■ **Goal of the exercise**
Please give Uganda's highest total at the tournament, as stated in the cricket article.

═════ Selected passage ═════

Feeble batting, butter fingers cost Cricket Cranes campaign

Frank Nsubuga is clean bowled at the just-ended Division II ICC World Cricket League tournament in Namibia. photo by ICC

The batting nightmares have lived with Uganda for eternity. Save for the fruitful campaign at the Pepsi Division III International Cricket Council (ICC) World Cricket League (WCL) in Kuala Lumpur last October, scores of 200 plus have largely remained a dream for the Cricket Cranes.
If they were four forward steps taken then, more than the same number have been taken trodden backwards now as Uganda failed miserably to string together any batting scorecard of 200 runs at the just-concluded global meet. The highest score for coach Peter Kirsten’s boys was 188 all out in the 111-run crushing defeat to Canada on January 21.
Pretoria-based Phillemon Mukobe was the hero in captain Frank Nsubuga’s spiritless batting arsenal with 188 runs at an average of 37. And the 28-year-old wicket-keeper’s decision to retire, because of work and family obligations later this year, will leave the team poor and hit its composition very hard.
Vice-captain Brian Masaba being second in rating to Mukobe with just 100 runs at an average of 20 per innings just continues to show how irresponsible the batsmen have been. A one-man or even two-man show was never going to be enough to pull Uganda through.

═════ Records provided ═════

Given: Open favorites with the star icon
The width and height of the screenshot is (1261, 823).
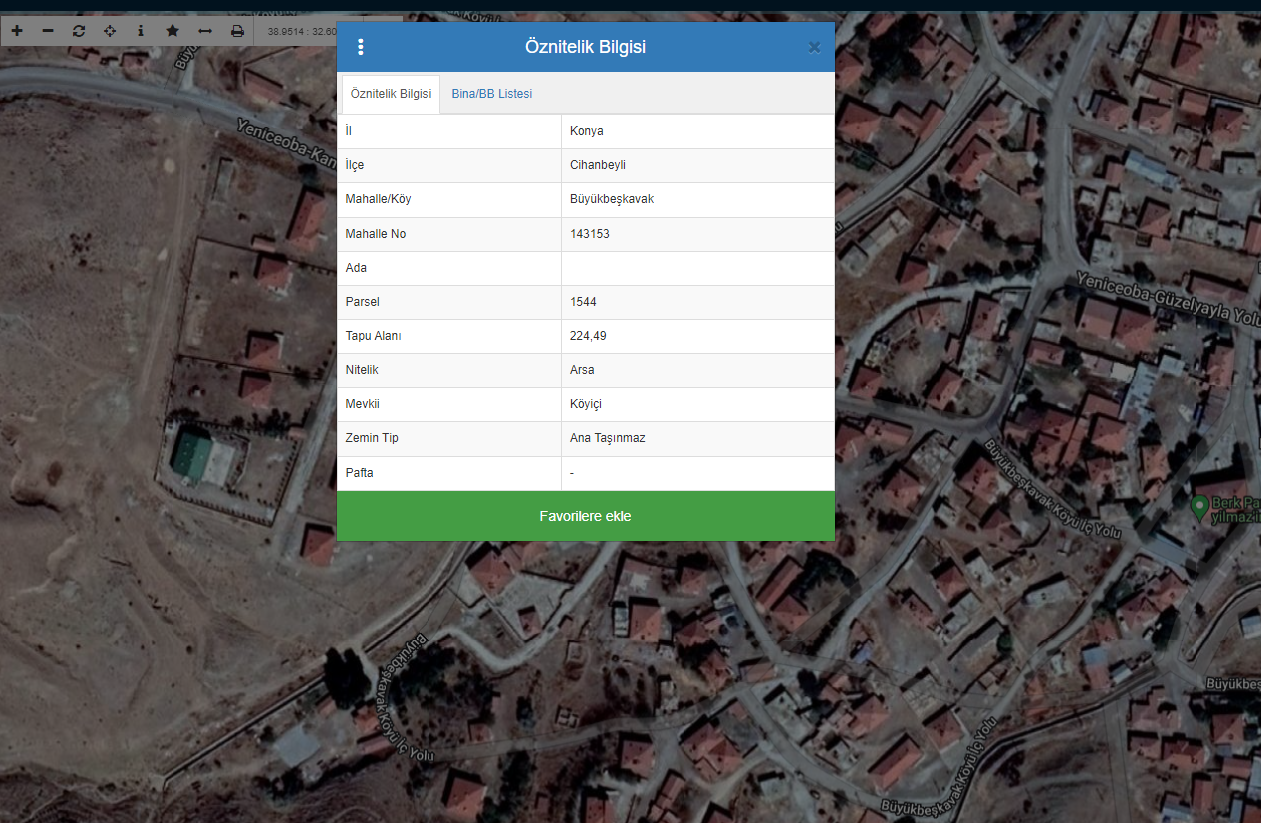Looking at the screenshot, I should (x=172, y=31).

═════
═════ Records provided ═════

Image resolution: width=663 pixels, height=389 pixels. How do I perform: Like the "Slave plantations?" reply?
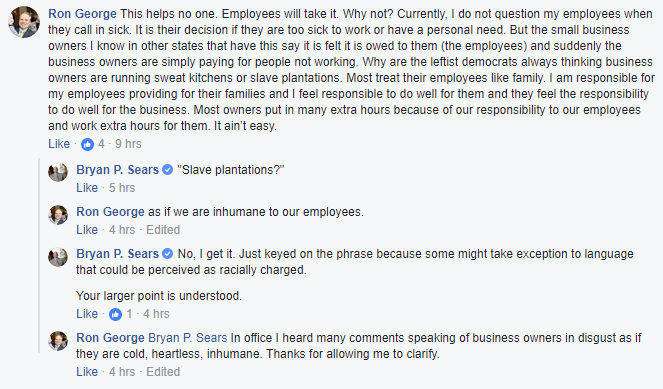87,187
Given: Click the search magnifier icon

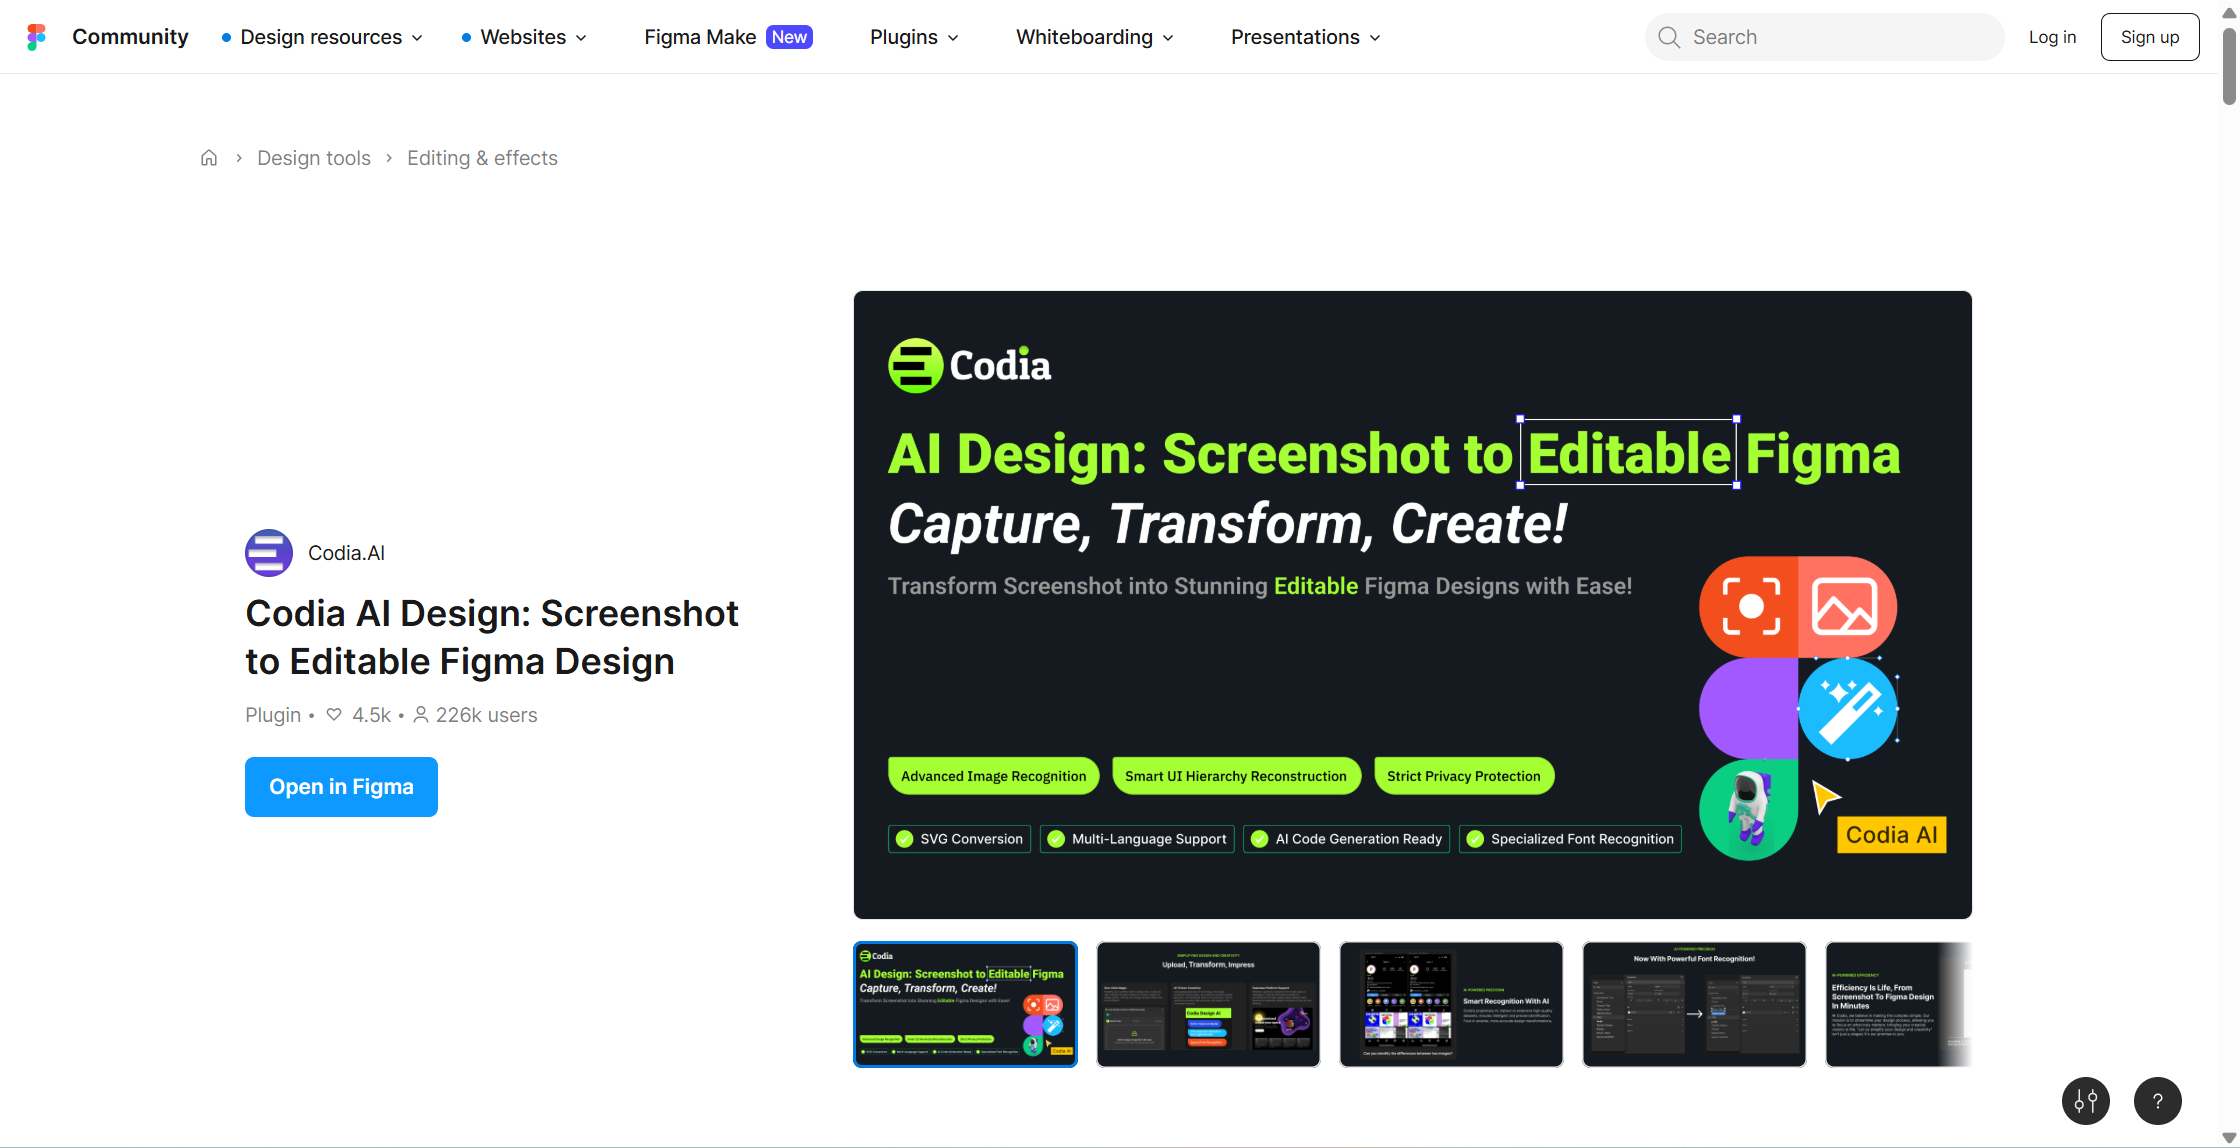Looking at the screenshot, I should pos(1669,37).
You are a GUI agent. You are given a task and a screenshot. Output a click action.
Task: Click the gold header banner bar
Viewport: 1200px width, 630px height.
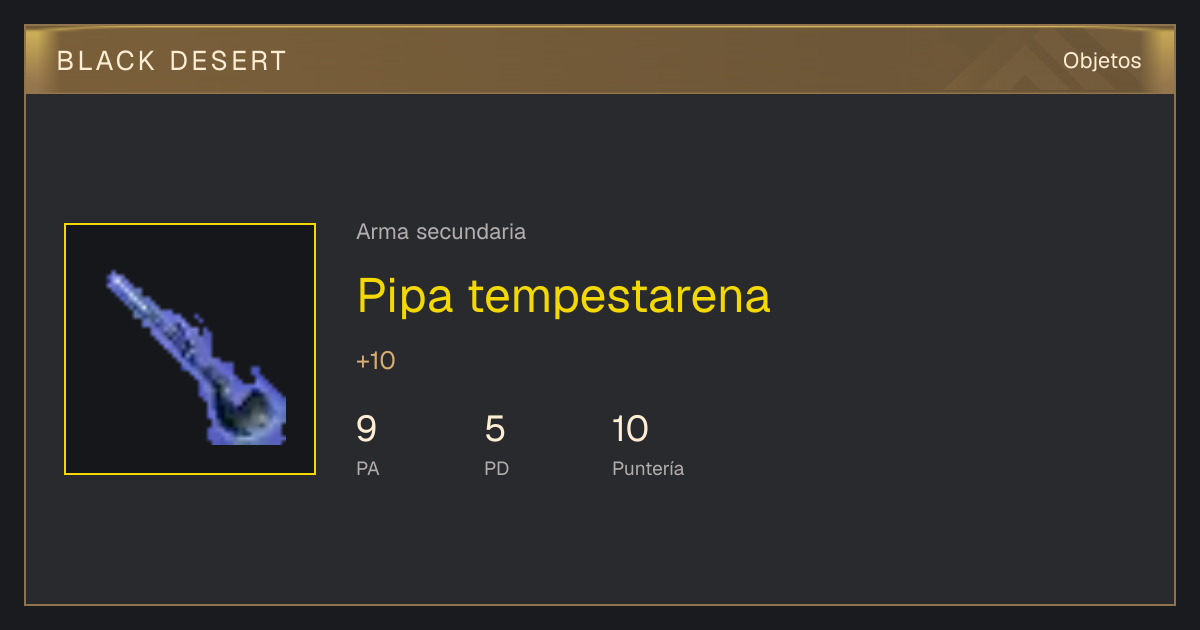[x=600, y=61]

═════

■ **Result**
188 all out, against Canada